━━━ EXCERPT PROVIDED ━━━
Site owner agrees to pay for cleanup
Source: The Salem News (MA), February 1, 2014
Posted on: http://envfpn.advisen.com
The owner of the former Crease and Cook Tannery Superfund site in Danvers has agreed to pay nearly $400,000 to settle allegations that he failed to address contamination on the property.
The attorney general’s office announced yesterday that as part of a consent judgment, Nicholas Decoulos of Gloucester will pay $187,500 in civil penalties and more than $200,000 to reimburse the state for the cost of cleaning up the site after he failed to take action.
The consent judgment, entered on Thursday by a Suffolk Superior Court judge, ends 41/2 years of litigation between the state Department of Environmental Protection and Decoulos. In 2011, Decoulos was found liable for the costs of the cleanup.
In 2013, the 17-acre site, along the Crane River, near Water Street and Route 128, was designated a federal Superfund site.
According to the EPA, some 450 tons of soil contaminated with arsenic, chromium and dioxin, among other hazards, has been removed and hauled away to a facility in Maine.
The toxins were the result of years of leather tanning at the old plant, which went bankrupt and shut down in 1984. The area also became contaminated with asbestos after Decoulos removed a building there without properly removing that substance first, officials said.
Decoulos, an attorney with a practice in Peabody, purchased the land in 2003 through a trust.
━━━ DATASET ━━━
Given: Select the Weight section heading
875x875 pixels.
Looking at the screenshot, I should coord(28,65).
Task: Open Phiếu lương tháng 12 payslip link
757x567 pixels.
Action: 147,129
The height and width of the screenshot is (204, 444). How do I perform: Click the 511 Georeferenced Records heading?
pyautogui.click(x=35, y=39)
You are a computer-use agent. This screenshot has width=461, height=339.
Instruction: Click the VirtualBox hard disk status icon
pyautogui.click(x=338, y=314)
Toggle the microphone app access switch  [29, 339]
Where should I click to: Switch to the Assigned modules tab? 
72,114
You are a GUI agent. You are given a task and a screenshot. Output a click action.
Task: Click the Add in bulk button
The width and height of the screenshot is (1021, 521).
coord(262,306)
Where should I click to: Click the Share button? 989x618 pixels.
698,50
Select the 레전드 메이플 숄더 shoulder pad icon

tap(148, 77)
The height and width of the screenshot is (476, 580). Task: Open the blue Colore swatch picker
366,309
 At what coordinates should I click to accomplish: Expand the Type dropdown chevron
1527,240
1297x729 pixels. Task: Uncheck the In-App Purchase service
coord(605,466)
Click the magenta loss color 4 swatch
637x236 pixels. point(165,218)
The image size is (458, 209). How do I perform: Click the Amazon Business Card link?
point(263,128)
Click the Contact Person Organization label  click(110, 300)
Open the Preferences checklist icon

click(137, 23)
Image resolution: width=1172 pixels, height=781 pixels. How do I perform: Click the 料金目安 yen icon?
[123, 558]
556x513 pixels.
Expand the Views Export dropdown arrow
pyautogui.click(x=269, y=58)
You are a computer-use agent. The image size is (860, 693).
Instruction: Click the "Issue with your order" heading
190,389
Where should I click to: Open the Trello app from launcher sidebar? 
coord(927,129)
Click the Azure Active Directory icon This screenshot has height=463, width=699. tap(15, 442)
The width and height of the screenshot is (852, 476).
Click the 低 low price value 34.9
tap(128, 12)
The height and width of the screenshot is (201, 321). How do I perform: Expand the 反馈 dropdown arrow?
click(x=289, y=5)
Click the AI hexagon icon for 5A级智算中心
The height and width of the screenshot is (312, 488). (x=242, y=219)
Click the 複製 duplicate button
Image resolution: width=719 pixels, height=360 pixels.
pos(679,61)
━━━
WHAT TO WORK ON
(a) Edit the Danvers tannery article by rewriting the part that opens with the words "In 2013, the" and closes with "first, officials said.", and change "Maine" to "New Hampshire".
(b) List every contaminant that the Danvers tannery article names as present at the site.

RESPONSES TO THE EXERCISE
(a)
In 2013, the 17-acre site, along the Crane River, near Water Street and Route 128, was designated a federal Superfund site.
According to the EPA, some 450 tons of soil contaminated with arsenic, chromium and dioxin, among other hazards, has been removed and hauled away to a facility in New Hampshire.
The toxins were the result of years of leather tanning at the old plant, which went bankrupt and shut down in 1984. The area also became contaminated with asbestos after Decoulos removed a building there without properly removing that substance first, officials said.

(b) Arsenic, chromium, dioxin, asbestos